Avant 1993, il y avait quatre cours dans chacune des composantes de la formation générale (français, philosophie, anglais, éducation physique, cours complémentaires).
En 1993, demeurent quatre cours de français, trois cours de philosophie, trois cours d’éducation physique, deux cours d’anglais et deux cours complémentaires. Les derniers cours de français, de philosophie et d’anglais sont propres au domaine d’études (exemple : Français IV pour sciences).
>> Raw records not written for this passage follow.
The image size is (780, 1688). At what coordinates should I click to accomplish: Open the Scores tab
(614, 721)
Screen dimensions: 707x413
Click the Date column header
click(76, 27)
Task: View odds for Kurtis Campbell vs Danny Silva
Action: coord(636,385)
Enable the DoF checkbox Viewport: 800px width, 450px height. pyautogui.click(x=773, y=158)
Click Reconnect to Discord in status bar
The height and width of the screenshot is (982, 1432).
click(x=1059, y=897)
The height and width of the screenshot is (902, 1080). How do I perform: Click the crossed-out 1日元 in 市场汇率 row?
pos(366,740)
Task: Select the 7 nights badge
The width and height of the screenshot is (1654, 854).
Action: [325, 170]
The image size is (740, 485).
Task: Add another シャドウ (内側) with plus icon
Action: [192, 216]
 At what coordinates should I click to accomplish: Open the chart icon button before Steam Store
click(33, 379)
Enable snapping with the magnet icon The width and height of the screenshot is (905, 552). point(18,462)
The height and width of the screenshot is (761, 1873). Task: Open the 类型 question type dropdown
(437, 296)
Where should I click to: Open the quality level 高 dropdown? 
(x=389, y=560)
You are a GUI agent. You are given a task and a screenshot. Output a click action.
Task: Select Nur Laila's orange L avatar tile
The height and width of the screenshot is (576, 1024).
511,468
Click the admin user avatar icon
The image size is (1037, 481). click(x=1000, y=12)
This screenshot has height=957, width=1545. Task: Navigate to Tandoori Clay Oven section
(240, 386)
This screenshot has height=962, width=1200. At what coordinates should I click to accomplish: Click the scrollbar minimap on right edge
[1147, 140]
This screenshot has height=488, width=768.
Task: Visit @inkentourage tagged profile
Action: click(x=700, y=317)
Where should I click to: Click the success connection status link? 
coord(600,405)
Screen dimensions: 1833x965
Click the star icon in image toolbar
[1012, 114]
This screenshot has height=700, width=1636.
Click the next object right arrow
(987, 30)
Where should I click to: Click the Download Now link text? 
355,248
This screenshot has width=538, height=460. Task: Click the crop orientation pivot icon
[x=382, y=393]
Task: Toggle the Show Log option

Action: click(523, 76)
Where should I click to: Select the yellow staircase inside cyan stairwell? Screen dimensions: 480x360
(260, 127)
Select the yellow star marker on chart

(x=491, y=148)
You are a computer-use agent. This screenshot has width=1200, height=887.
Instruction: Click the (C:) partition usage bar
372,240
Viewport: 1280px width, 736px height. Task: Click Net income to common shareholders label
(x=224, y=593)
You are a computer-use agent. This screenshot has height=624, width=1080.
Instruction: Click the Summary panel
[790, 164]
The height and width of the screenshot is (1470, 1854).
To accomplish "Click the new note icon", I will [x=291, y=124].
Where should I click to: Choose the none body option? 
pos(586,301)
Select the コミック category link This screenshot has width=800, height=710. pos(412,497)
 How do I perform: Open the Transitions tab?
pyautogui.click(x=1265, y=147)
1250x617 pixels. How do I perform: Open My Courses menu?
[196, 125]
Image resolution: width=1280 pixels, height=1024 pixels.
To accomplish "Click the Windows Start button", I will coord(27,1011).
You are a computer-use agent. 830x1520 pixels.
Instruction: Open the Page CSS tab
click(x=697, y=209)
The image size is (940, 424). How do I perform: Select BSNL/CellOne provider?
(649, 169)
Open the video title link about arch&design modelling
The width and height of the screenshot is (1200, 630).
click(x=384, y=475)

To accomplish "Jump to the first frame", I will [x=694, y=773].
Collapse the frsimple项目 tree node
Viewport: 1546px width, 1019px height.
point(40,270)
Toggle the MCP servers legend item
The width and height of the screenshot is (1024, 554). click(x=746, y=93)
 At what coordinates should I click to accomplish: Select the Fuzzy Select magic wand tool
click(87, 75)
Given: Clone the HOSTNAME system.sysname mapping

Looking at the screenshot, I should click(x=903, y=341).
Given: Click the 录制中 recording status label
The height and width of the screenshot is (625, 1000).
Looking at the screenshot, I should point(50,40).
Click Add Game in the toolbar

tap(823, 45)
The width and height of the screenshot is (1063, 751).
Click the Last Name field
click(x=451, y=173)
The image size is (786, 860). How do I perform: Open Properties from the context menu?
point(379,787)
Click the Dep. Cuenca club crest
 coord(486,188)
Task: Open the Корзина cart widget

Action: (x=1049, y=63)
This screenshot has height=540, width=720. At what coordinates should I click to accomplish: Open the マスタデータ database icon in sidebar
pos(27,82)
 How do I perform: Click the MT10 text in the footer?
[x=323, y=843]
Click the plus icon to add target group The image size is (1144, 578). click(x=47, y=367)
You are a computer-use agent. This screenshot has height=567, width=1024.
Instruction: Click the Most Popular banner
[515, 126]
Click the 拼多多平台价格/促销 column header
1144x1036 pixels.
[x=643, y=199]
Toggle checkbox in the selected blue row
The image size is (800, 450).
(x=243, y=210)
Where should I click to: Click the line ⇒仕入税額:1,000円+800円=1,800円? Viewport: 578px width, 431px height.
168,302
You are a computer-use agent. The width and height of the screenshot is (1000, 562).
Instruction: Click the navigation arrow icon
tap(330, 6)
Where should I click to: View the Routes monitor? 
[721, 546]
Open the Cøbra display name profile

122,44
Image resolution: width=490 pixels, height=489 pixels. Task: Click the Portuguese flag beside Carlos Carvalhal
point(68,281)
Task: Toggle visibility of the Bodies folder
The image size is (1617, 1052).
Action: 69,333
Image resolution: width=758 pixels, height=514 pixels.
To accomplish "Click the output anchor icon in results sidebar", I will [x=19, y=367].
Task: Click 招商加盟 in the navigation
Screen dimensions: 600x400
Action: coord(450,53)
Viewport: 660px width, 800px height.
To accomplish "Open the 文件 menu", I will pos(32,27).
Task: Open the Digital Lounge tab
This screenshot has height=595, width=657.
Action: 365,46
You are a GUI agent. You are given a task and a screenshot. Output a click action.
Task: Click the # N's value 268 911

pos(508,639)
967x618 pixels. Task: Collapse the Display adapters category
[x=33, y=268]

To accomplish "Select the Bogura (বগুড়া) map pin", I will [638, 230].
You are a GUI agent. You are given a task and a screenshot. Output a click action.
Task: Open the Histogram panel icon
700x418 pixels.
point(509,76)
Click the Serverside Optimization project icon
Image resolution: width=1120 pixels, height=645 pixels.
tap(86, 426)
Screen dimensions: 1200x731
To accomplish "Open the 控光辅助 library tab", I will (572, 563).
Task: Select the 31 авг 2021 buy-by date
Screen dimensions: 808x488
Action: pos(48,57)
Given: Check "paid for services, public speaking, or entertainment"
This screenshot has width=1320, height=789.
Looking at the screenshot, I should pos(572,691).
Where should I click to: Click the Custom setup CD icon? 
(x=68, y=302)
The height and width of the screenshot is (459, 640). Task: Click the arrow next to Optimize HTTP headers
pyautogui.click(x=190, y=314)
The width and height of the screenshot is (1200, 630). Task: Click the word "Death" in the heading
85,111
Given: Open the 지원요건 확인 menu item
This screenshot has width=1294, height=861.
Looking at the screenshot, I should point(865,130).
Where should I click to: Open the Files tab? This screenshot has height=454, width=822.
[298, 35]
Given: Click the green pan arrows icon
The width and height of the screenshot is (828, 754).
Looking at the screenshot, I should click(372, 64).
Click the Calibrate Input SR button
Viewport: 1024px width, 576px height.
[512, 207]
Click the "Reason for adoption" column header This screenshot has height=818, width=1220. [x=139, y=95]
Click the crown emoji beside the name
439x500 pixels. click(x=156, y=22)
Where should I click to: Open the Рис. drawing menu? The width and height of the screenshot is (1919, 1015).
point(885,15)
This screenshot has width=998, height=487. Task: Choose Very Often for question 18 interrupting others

Avant 1993, toutes les activités d’apprentissage étaient déterminées par le Ministère de l’éducation. Toutes les activités d’apprentissage étaient identiques pour un même programme, et ce dans toute la province. Le programme d’arts et lettres, par exemple, ne possédait pas de variantes d’un établissement à l’autre, et donc possédait une valeur équivalente partout dans la province. Un étudiant ou une étudiante pouvait changer de Collège et n’avoir aucun problème avec la reconnaissance de ses acquis (il est à noter que cette mobilité des étudiants et étudiantes à travers la province est l’une des missions du réseau collégial prévues par le Rapport Parent qui a initié en 1967 la création des cégeps).
En 1993 et par la suite, les Collèges se sont vus accorder le pouvoir de déterminer toutes les activités d’apprentissage des cours spécifiques des programmes techniques et celles des cours généraux propres au domaine d’étude. Quant aux cours généraux communs et aux cours spécifiques de la formation spécifique des programmes pré-universitaires, le Règlement sur le Régime des études collégiales (RREC) prévoit que le Ministre détermine « tout ou partie » des activités d’apprentissage, ce qui signifie qu’une partie d’entre elles est déterminée par chacun des collèges. Le ministère conserve toutefois la responsabilité de déterminer les objectifs et standards de chacun des programmes. Pour reprendre l’exemple du programme d’arts et lettres, l’ensemble des compétences est donc le même dans tous les cégeps qui offrent ce programme, mais les cours peuvent ne pas être les mêmes, et les compétences distribuées différemment dans les cours.
Avant 1995, les budgets étaient alloués aux cégeps au moyen d’enveloppes ouvertes, c’est-à-dire que les subventions étaient ajustées au gré des dépenses des cégeps. Depuis 1995, les enveloppes sont fermées et les budgets sont fixés a priori. Les institutions sont de plus tenues de respecter le déficit zéro. En somme, les Collèges n’ont pas le droit à des subventions supplémentaires provenant du gouvernement et n’ont pas le droit d’être déficitaires. En revanche, ils sont soumis à des réglementations budgétaires moins strictes et ont plus d’autonomie quant à la gestion de leurs finances. Les administrations locales ont notamment plus de liberté au niveau de la gestion du personnel et au niveau des sources supplémentaires de financement (par exemple, les Collèges peuvent trouver du financement au moyen d’ententes de partenariat avec des entreprises privées).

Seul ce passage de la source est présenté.